### Your goal
Answer these questions from the DTRMND text below:
(a) What feature lets users preview clothing items on their own uploaded images?
(b) What three things do shoppers rely on when they cannot physically try on items?
(c) How many major areas does the text say contribute to friction in the later stages of shopping?

### Text segment
* Begin *
Designing Confidence for Online Fashion Shopping

DTRMND is a fashion e-commerce web application built as a team project. The platform addresses common challenges in online apparel shopping, including fit uncertainty, product selection, and friction during checkout. A virtual try-on feature allows users to preview clothing items on their own uploaded images, helping them make more confident purchasing decisions.

Project Context

Buying clothing online often comes with hesitation. Without the ability to physically try on items, shoppers rely on product photos, size charts, and reviews to make decisions.

DTRMND was created to reduce uncertainty during the shopping process while also providing a smoother path from browsing to purchase. The platform combines product browsing with a virtual try-on experience to help users visualize how items may look before buying.

The Core Problem: Confidence Drops Between Selection and Purchase

While browsing fashion online can be engaging, the experience often breaks down during the later stages of the shopping journey. Two major areas contribute to this friction:

  • Uncertainty during product evaluation – Shoppers cannot physically try on items and product images may not reflect how clothing looks on their own body, leading to hesitation before committing to a purchase.
* End *
### Given data
* Begin *
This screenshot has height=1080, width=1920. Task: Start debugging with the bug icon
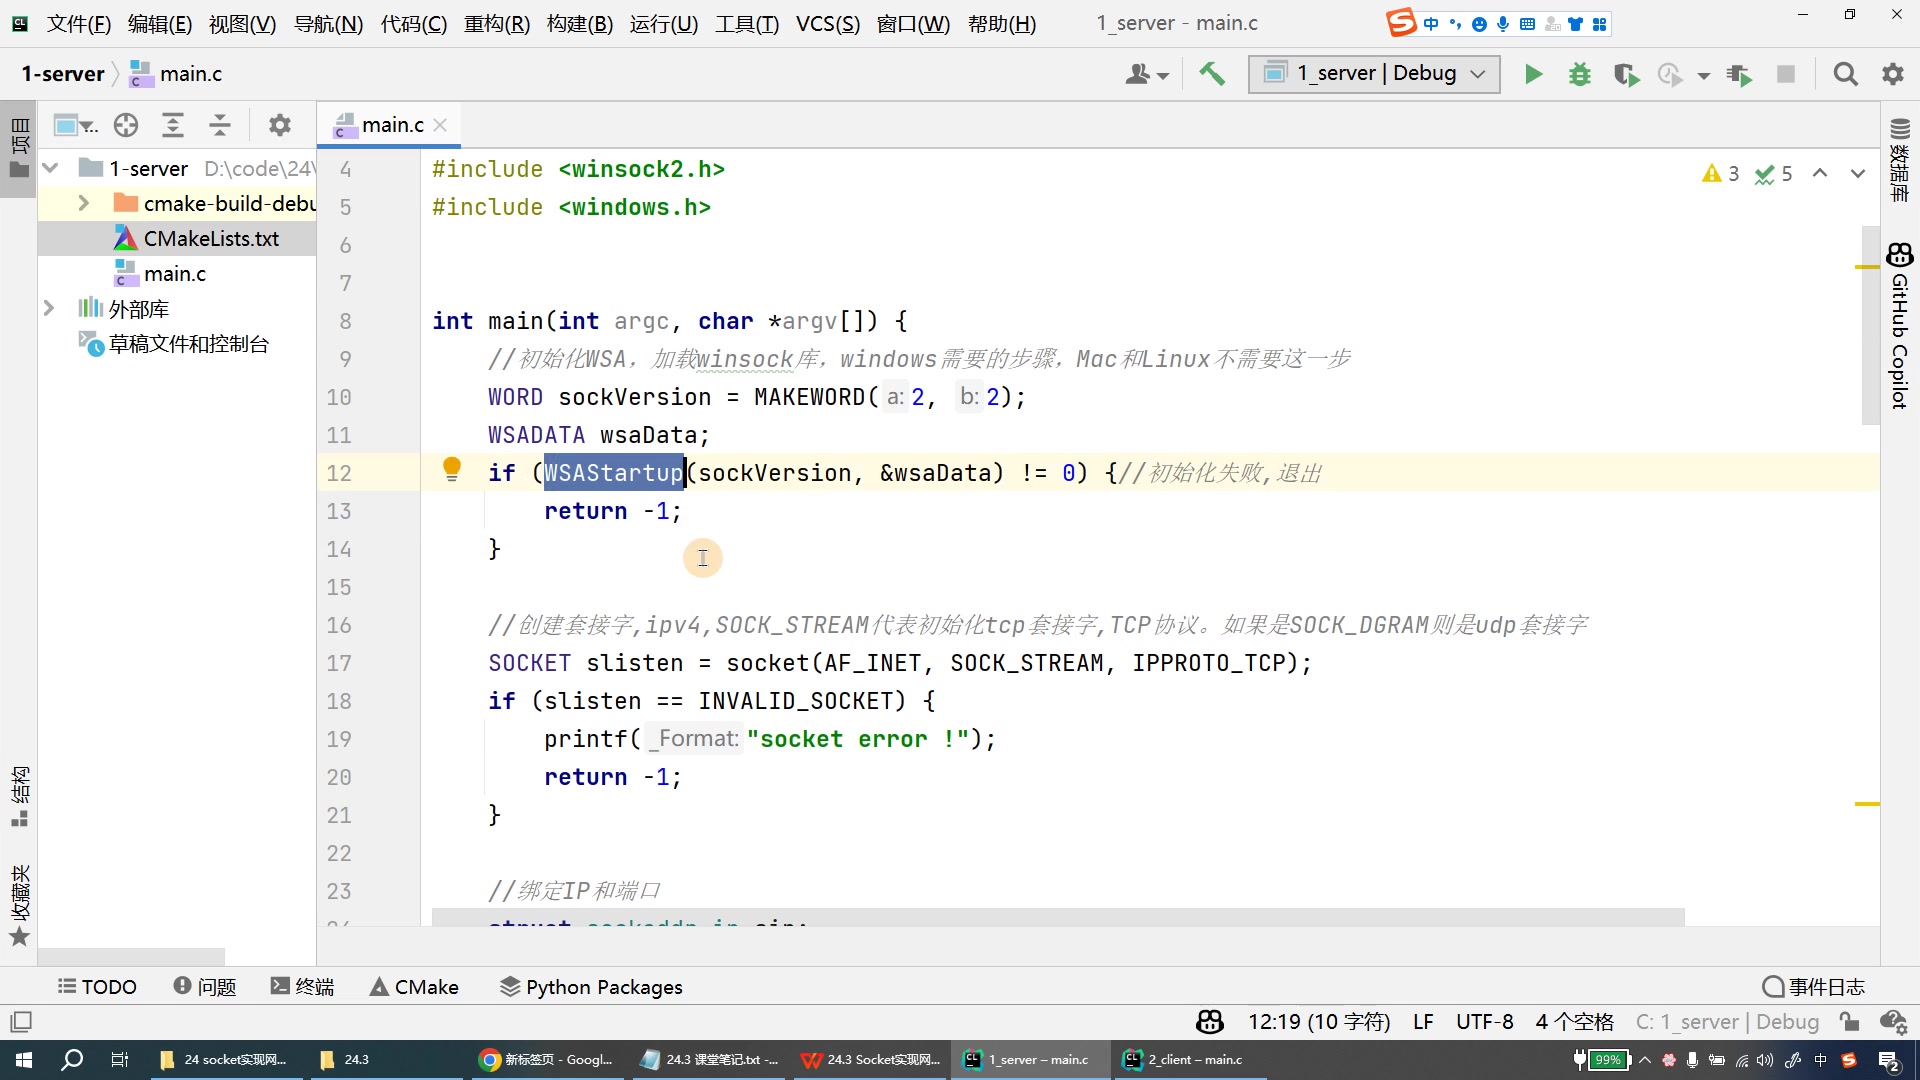1579,74
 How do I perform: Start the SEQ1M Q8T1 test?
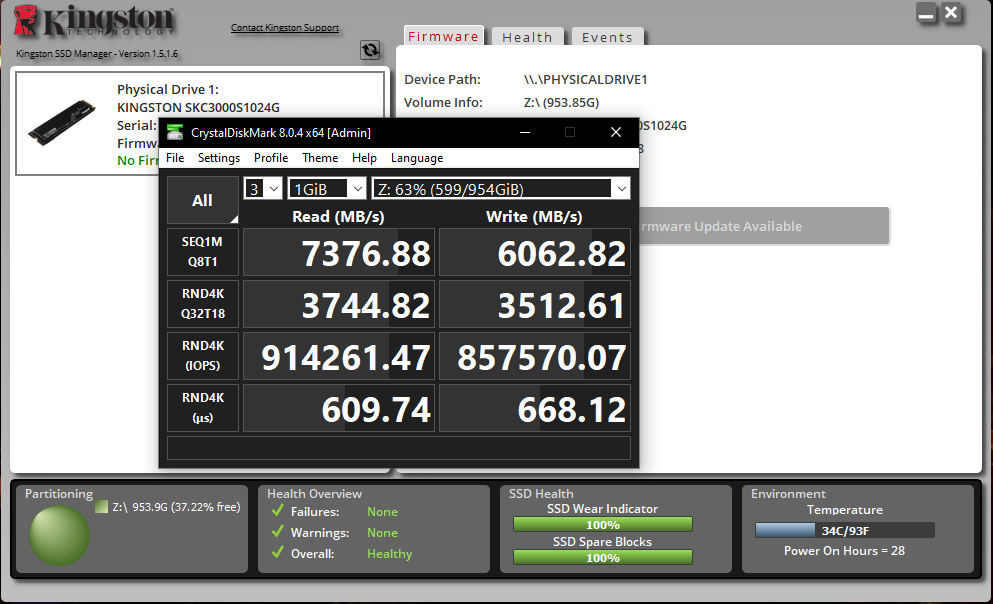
* End *
### Solution
(a) A virtual try-on feature
(b) Product photos, size charts, and reviews
(c) Two